Configuration Documentation¶
This document provides detailed information on the configuration options available in the provided configuration file. The configuration is divided into several sections: snakemake
, general
, optimization
, and training
. Each section and its respective options are described below.
Snakemake Configuration¶
The snakemake
section contains settings related to the Snakemake workflow management system.
Options¶
- use_slurm:
false
- Type: Boolean
- Description: Flag to indicate if SLURM is available (e.g., on Loewenburg).
- with_gan:
false
- Type: Boolean
- Description: Flag to indicate if a GAN variant should be used in addition to the normal training.
- with_mtl:
false
- Type: Boolean
- Description: Flag to indicate if multitask learning variants should be used in addition to the normal training.
- output_dir:
"reports"
- Type: String
- Description: Output directory for all generated output files.

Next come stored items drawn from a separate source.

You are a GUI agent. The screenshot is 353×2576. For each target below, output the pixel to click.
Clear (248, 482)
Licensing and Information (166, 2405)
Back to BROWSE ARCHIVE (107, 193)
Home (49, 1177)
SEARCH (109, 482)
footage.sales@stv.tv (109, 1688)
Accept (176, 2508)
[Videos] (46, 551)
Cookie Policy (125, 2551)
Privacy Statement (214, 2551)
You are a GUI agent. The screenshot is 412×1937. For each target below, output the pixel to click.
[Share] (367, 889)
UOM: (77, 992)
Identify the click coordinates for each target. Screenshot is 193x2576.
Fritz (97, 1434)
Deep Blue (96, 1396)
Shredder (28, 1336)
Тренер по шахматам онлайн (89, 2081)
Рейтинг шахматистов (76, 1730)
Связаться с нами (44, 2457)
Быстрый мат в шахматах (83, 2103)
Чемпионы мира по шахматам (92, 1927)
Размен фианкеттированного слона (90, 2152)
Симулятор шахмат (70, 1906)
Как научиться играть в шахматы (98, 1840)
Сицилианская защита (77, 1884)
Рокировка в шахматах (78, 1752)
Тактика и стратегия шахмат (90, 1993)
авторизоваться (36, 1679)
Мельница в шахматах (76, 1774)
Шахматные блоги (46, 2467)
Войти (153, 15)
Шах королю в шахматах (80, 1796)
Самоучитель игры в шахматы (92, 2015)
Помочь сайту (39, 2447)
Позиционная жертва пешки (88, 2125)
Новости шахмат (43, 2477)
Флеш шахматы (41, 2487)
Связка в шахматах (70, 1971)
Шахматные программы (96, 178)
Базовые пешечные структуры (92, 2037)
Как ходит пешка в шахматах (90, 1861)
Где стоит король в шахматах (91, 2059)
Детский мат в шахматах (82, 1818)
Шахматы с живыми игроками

- bn: Bayesian network configuration; typically does not need to be changed.
- refactor:
true
- Type: Boolean
- cv_runs:
5
- Type: Integer
- cv_restart:
5
- Type: Integer
- fit:
"mle-cg"
- Type: String
- maxp:
5
- Type: Integer
- loss:
null
- Type: Null
- score:
"bic-cg"
- Type: String
- folds:
3
- Type: Integer
- n_bootstrap:
500
- Type: Integer
- seed:
42
- Type: Integer
- refactor:
- excluded_datasets: List of datasets to be excluded from the pipeline.
- Type: List of Strings
- Description: List of datasets to be excluded from the pipeline. The datasets are defined by their folder name in the
data/raw
directory. - Example:
["texas"]
- exclusive_dataset:
null
- Type: Null or String
- Description: Define this if you only want to run the pipeline for a single dataset for e.g. testing purposes.
- cluster_modules:
- R:
null
- Type: Null or String
- Description: Optional cluster module for R (e.g.,
"R/4.0.3"
). Not required if R is available on the system or in a Conda environment.
- R:
- r_env:
"/path/to/R.yaml"
- Type: String
- Description: Path to the R environment file. The file is used to setup an conda environment for R. If this is used snakemake needs to be run with the
--use-conda
flag.
General Configuration¶
The general
section contains general settings for the application.
Options¶
- seed:
42
- Type: Integer
- Description: Seed for reproducibility.
- eval_batch_size:
64
- Type: Integer
- Description: Batch size for evaluation. Does not affect training and is only restricted by the available memory.
- device:
"cpu"
- Type: String
- Description: Device to use for training. Use
"cuda"
for GPU training.
- optuna_db:
"postgresql://localhost/optuna"
- Type: String or Null
- Description: Database connection for Optuna. If not available, set to
null
to use SQLite databases. PostgreSQL is recommended since all results would be stored in a single database.
- logging:
- level:
20
- Type: Integer
- Description: Logging level. Default is
20
(INFO). Other options are10
(DEBUG),30
(WARNING),40
(ERROR), and50
(CRITICAL).
- mlflow:
- use:
false
- Type: Boolean
- Description: Flag to indicate if MLflow should be used for logging.
- tracking_uri:
"http://localhost:5000"
- Type: String
- Description: URI for the MLflow tracking server. Can be a local or remote server.
- experiment_name:
"VAMBN2"
- Type: String
- Description: Name of the MLflow experiment.
- use:
- level:
Optimization Configuration¶
The optimization
section contains settings related to the optimization process.
Options¶
- folds:
3
- Type: Integer
- n_traditional_trials:
20
- Type: Integer
- n_modular_trials:
20
- Type: Integer
- s_dim_lower:
1
- Type: Integer
- s_dim_upper:
5
- Type: Integer
- s_dim_step:
1
- Type: Integer
- fixed_s_dim:
false
- Type: Boolean
- y_dim_lower:
1
- Type: Integer
- y_dim_upper:
5
- Type: Integer
- y_dim_step:
1
- Type: Integer
- fixed_y_dim:
false
- Type: Boolean
- latent_dim_lower:
1
- Type: Integer
- latent_dim_upper:
5
- Type: Integer
- latent_dim_step:
1
- Type: Integer
- batch_size_lower_n:
4
- Type: Integer
- batch_size_upper_n:
8
- Type: Integer
- max_epochs:
2500
- Type: Integer
- Description: Maximum number of epochs. Currently, early stopping is used.
- learning_rate_lower:
0.0001
- Type: Float
- learning_rate_upper:
0.1
- Type: Float
- fixed_learning_rate:
true
- Type: Boolean
- lstm_layers_lower:
1
- Type: Integer
- lstm_layers_upper:
4
- Type: Integer
- lstm_layers_step:
1
- Type: Integer
- use_relative_correlation_error_for_optimization:
false
- Type: Boolean
- Description: Flag to indicate if the relative correlation error should be used as optuna metric.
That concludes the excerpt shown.